O PROBLEMA: Edite o texto sobre a lembrança do passado, reescrevendo a parte entre "Esse modo de" e "longo do tempo.", inclusive, com "antropológica" trocado por "humana".

==== TRECHO DO DOCUMENTO

Esse modo de percorrer o passado como lembrança é próprio do homem e não há nada de mal nisso. Mesmo que a Reforma Protestante tenha eliminado essa prática nas diversas Igrejas e até utilizado para campanhas proselitistas gerando sentimentos de intolerância religiosa, a Igreja Católica buscou sempre compreender e pregar essa lembrança como algo próprio da dimensão antropológica do homem. Não se trata da adoração de imagens como é comum ouvir em alguns meios religiosos evangélicos. A memória torna-se nesse aspecto um elemento vital para as gerações do presente e do futuro. Ela vai se atualizando e reconstituindo as sociedades ao longo do tempo.

Temos então um vivido que se situa no passado, em gerações passadas, que vai se presentificando. Contudo, essas lembranças de coisas vividas podem sofrer desvios, interferências, afastando-se do contexto em que foram produzidas, ganhando nova reorganização no presente. Então a capacidade imaginativa do homem tende a mudar a realidade daquela lembrança. A partir de uma lembrança dada o homem desenvolve um novo ato de linguagem e comunicação daquele vivido, muitas vezes dotando-o de juízos tidos como expressão da verdade.

O segundo ponto a se distinguir na experiência da lembrança é o preenchimento deformado do seu sentido. Não estamos mais diante de uma foto real daquele passado vivido, mas de uma deformação do mesmo. Caímos então numa situação perigosa, pois muitas pessoas tem a tendência de exaltar positivamente aquele passado tornando-o campo da nostalgia, da saudade daqueles tempos, de como aquela época era tão boa. Muitos fazem do paraíso terrestre um campo nostálgico, da saudade, quando deveria se constituir em campo de esperança e de reconstituição nova da vida.

========
==== DADOS APRESENTADOS

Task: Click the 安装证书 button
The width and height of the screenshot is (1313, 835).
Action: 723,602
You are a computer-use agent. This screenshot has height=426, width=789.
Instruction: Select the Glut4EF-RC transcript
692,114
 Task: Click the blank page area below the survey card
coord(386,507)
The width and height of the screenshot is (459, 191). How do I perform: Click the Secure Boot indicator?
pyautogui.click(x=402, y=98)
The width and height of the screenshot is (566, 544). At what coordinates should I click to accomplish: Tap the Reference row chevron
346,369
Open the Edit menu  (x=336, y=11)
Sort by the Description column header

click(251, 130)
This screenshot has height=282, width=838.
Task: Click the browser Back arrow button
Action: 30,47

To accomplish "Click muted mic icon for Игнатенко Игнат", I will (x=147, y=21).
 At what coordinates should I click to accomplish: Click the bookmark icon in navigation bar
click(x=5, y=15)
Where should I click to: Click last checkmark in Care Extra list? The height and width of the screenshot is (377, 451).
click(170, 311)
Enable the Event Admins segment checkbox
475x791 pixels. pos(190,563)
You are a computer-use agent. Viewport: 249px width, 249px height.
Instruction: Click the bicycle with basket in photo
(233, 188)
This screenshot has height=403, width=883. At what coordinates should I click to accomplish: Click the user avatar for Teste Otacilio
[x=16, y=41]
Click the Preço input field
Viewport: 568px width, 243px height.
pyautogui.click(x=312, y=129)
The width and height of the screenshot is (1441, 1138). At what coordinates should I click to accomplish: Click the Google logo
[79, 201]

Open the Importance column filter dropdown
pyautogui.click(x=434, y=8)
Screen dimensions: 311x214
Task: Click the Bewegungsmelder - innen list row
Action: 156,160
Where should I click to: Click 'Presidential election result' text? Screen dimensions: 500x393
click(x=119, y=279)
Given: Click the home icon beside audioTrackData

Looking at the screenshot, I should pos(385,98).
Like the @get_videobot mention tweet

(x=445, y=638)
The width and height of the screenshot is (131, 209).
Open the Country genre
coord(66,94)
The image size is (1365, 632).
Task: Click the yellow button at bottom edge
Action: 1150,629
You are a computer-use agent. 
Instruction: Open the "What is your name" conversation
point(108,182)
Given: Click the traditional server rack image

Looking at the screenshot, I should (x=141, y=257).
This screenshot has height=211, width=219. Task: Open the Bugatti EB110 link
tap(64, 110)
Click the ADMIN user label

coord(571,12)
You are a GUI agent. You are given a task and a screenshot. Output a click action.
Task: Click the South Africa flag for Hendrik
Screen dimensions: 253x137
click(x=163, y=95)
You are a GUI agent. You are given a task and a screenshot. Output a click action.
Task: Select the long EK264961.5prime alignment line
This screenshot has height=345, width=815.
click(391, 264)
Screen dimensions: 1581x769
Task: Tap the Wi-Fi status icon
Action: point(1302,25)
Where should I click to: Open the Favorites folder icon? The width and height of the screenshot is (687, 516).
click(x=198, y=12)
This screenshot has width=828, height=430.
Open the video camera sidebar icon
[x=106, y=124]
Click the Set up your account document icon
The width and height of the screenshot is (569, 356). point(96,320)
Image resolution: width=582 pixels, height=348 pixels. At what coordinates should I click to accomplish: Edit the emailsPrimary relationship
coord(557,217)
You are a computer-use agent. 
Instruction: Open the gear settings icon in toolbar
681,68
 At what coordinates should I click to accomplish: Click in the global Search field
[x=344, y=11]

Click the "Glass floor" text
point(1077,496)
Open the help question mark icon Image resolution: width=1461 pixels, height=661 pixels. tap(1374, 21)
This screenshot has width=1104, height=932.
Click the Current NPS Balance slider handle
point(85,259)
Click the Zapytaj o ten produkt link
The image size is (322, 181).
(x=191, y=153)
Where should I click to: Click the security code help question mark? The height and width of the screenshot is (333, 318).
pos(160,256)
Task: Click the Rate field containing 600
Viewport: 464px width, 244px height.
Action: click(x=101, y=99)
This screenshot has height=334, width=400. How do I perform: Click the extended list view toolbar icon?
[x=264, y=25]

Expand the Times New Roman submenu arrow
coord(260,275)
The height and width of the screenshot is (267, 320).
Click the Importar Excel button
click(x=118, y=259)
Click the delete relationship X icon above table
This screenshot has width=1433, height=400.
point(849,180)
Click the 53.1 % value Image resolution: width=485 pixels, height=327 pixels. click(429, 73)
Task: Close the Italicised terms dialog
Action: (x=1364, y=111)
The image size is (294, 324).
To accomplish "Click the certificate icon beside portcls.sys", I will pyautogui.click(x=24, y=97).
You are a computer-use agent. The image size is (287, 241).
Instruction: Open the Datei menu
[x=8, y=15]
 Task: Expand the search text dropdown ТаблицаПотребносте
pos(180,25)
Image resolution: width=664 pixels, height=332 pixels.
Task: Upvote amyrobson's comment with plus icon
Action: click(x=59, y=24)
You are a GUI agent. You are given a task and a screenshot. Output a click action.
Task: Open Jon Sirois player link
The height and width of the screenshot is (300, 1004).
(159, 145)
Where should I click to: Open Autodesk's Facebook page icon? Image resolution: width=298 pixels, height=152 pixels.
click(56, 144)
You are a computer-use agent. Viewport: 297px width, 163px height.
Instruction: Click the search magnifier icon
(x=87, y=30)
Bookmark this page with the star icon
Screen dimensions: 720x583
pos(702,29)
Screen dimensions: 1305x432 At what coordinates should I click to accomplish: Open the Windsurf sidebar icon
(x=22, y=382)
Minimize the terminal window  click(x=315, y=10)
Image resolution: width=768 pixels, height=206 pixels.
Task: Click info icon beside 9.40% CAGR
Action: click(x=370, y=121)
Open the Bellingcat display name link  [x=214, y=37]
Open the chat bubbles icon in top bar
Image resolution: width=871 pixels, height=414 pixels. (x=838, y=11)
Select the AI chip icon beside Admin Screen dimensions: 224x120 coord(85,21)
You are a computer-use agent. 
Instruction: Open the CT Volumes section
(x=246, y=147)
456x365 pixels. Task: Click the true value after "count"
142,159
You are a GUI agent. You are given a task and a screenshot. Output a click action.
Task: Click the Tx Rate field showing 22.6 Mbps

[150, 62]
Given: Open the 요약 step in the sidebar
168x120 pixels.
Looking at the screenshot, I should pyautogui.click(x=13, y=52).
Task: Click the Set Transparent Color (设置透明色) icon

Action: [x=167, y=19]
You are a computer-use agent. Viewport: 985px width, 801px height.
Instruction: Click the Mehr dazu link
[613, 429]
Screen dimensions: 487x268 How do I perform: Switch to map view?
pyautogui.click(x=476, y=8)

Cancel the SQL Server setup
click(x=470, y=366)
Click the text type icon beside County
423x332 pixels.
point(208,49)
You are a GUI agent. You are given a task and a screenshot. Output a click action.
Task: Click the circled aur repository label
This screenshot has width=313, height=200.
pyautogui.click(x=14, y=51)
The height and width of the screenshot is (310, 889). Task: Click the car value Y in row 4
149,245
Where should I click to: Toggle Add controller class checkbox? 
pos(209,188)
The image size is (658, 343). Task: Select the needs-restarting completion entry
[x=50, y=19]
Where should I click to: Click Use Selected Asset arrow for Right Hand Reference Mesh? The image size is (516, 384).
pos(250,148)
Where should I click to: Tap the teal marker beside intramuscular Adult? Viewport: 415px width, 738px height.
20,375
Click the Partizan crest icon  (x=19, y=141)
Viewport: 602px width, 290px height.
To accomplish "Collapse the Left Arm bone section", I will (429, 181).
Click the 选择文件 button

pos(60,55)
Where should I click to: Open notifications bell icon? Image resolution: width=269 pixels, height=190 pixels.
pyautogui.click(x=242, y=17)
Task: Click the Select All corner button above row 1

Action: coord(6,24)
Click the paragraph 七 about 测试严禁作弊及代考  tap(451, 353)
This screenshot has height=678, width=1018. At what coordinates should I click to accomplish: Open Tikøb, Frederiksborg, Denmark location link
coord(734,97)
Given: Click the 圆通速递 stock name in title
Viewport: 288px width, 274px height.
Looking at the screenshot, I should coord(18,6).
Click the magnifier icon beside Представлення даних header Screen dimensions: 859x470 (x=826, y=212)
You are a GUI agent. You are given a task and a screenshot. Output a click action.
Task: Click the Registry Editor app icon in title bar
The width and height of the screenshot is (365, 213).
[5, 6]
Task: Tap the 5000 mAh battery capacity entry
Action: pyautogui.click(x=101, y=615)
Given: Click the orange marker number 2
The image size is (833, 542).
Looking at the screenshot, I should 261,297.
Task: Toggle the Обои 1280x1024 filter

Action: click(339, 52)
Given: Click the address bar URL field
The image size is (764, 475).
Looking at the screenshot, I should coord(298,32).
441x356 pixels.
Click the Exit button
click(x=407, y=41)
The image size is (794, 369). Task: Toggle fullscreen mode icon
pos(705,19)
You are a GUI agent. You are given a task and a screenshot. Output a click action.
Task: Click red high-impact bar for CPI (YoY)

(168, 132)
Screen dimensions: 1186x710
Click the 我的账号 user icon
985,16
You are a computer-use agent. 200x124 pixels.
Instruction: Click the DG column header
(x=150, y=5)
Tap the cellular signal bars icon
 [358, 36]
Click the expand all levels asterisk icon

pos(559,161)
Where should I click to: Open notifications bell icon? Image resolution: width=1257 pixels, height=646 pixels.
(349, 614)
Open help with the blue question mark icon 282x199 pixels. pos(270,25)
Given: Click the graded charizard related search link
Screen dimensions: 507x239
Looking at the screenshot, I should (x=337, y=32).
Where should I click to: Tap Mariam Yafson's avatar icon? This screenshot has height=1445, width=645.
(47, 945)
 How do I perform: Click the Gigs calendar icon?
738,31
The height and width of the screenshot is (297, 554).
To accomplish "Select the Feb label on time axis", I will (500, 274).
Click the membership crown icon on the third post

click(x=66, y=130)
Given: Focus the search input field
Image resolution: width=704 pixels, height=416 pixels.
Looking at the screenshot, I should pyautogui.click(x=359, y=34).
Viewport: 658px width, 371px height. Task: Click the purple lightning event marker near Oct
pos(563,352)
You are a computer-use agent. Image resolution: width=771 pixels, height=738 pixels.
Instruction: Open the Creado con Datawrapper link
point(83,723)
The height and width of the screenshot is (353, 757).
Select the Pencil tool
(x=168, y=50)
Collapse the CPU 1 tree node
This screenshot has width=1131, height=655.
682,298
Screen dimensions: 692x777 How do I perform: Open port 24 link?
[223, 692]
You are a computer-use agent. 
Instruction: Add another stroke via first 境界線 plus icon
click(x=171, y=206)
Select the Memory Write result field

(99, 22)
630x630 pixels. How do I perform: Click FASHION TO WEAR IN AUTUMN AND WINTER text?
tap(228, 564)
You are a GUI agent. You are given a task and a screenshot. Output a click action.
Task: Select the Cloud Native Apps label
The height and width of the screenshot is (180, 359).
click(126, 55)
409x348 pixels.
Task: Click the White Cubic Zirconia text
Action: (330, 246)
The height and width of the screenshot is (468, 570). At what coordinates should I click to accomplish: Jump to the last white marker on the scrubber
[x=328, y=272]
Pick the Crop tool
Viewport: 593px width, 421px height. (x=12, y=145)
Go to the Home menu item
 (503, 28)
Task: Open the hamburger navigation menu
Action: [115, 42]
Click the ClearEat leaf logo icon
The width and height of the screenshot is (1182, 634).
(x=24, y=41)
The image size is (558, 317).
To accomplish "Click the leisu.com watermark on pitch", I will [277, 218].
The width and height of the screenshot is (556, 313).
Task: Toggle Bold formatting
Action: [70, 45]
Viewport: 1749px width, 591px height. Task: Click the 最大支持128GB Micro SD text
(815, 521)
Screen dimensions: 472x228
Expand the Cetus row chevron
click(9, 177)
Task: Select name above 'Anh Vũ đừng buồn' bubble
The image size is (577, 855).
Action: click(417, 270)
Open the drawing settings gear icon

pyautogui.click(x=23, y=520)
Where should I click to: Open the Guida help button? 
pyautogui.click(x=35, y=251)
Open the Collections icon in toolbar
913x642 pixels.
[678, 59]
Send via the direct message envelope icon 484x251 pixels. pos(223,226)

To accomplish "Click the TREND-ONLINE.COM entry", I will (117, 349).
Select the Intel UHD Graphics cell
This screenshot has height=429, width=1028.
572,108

========

RESULTADO DO EXERCÍCIO:
Esse modo de percorrer o passado como lembrança é próprio do homem e não há nada de mal nisso. Mesmo que a Reforma Protestante tenha eliminado essa prática nas diversas Igrejas e até utilizado para campanhas proselitistas gerando sentimentos de intolerância religiosa, a Igreja Católica buscou sempre compreender e pregar essa lembrança como algo próprio da dimensão humana do homem. Não se trata da adoração de imagens como é comum ouvir em alguns meios religiosos evangélicos. A memória torna-se nesse aspecto um elemento vital para as gerações do presente e do futuro. Ela vai se atualizando e reconstituindo as sociedades ao longo do tempo.